▶ COMPLETE THE FOLLOWING
- A) Summarize the radioactive decay text in two sentences.
- B) Transcribe the radioactive decay text from "Why are long" up to and including "in nuclear decays?".
- C) Pick up the radioactive decay text after its last line and keep writing it.

++++ STUDY TEXT ++++

Activity is measured in becquerels (Bq), where 1 Bq = 1 decay per second.

Question 23

What is half life?

Answer 23

The half-life (T1/2) of an isotope is the average time it takes for the number of unstable nuclei to halve.

Question 24

What does a graph of number of unstable nuclei remaining, N, against time look like?

Answer 24

For a graph of number of stable nuclei remaining, N, against time, the line shows an exponential decay.

Question 25

How can you find the number of unstable nuclei remaining?

Answer 25

The number of unstable nuclei remaining, N, depends on the number originally present, N0.

N = N0e^λt given in exam

Question 26

How can you find activity for a point in decay?

Answer 26

As a sample decays, its activity goes down.

A = A0e^λt

Same as

N = N0e^λt

Question 27

How is gamma radiation used in medical diagnosis?

Answer 27

Radioactive tracers are used to help diagnose patients.

Radioactive sources that emit gamma radiation and have half-lives of around 6 hours (long enough for data to be recorded, short enough to limit radiation) are suitable.

Question 28

Why are long half-lives dangerous?

Answer 28

Isotopes used in nuclear power generation have very long half-lives, so we have to plan ahead about how the waste will be stored (in water tanks or sealed underground).

This is to prevent damage to the environment or people for the foreseeable future.

Question 29

What four things must be conserved in nuclear decays?

Answer 29

In every nuclear reaction energy, momentum, charge and nucleon number must be conserved.

Question 30

What is nuclear fission?

++++ GIVEN INFORMATION ++++

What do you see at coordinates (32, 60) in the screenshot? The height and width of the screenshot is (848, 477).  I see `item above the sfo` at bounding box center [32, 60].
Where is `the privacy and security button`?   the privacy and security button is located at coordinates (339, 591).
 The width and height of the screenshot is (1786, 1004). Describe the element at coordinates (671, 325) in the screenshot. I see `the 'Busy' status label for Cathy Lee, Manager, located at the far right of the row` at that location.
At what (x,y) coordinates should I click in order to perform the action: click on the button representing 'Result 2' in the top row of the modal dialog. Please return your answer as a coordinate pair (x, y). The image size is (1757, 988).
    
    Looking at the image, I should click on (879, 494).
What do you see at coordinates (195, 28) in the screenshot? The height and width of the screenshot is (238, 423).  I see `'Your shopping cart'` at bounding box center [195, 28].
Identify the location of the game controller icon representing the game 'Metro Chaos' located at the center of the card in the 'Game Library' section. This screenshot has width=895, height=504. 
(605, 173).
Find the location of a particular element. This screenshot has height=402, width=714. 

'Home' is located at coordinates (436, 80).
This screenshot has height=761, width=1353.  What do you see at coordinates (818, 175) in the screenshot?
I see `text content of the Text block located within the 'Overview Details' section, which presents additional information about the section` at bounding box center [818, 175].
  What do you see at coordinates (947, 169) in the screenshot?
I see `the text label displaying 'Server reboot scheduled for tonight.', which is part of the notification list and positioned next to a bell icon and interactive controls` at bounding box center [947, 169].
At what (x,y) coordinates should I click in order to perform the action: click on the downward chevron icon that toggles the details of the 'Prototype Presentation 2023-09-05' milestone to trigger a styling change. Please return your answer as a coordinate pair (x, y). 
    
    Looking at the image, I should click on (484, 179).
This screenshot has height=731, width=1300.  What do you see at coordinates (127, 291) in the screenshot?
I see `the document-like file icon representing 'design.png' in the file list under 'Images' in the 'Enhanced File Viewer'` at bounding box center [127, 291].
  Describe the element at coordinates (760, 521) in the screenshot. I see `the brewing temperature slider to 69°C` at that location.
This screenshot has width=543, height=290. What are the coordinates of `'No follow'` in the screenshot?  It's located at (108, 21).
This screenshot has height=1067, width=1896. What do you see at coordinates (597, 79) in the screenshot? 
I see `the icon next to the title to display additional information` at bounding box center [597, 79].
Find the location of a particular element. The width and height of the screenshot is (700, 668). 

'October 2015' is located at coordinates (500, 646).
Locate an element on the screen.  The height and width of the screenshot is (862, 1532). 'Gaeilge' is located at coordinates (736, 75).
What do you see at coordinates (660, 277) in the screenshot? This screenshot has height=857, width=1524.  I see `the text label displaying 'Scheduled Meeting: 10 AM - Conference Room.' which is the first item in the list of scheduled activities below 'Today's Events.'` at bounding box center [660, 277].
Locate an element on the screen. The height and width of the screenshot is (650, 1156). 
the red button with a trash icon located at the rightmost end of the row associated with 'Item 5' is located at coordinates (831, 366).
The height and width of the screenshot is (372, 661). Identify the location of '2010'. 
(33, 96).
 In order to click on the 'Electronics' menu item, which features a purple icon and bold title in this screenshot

++++

▶ TASK-BY-TASK ANSWERS
- A) The radioactive decay text defines half-life as the average time it takes for the number of unstable nuclei of an isotope to halve, and it notes that activity, measured in becquerels, goes down as a sample decays. It describes gamma-emitting tracers with half-lives of around 6 hours being used to help diagnose patients, explains that long-lived nuclear power waste requires planned storage, and states that energy, momentum, charge and nucleon number must be conserved in every nuclear reaction.

- B)
Why are long half-lives dangerous?

Answer 28

Isotopes used in nuclear power generation have very long half-lives, so we have to plan ahead about how the waste will be stored (in water tanks or sealed underground).

This is to prevent damage to the environment or people for the foreseeable future.

Question 29

What four things must be conserved in nuclear decays?

- C)
Answer 30

Nuclear fission occurs when large nuclei are unstable (usually with at least 83 protons) and can randomly split into two smaller nuclei.

Question 31

How is nuclear fission induced?

Answer 31

Nuclear fission can be induced by making a neutron enter a Uranium nucleus, causing it to become very unstable.

Question 32

Why is energy released during nuclear fission?

Answer 32

Energy is released during nuclear fission because the new, smaller nuclei have a higher binding energy per nucleon.

Question 33

What is spontaneous fission?

Answer 33

Fission is called spontaneous if it just happens by itself.

Large nuclei are more likely to spontaneously fission because the larger the nucleus, the more unstable it is.

Question 34

List the components of a nuclear reactor.

Answer 34

A nuclear reactor includes:

1. Fuel rods (rods of uranium)
2. Control rods
3. Moderator (water)
4. Pump
5. Coolant
6. Concrete case

Question 35

Nuclear reactors:

What is the critical mass?

Answer 35

The critical mass is the amount of fuel needed for the chain reaction to continue on its own at a steady rate.

Any less than the critical mass (sub-critical mass) means that the reaction will just die out.

Question 36

Nuclear reactors:

How does the moderator slow down the fission reactions?

Answer 36

The moderator, water, slows down neutrons so that they can be captured by the uranium nuclei and continue the chain reaction.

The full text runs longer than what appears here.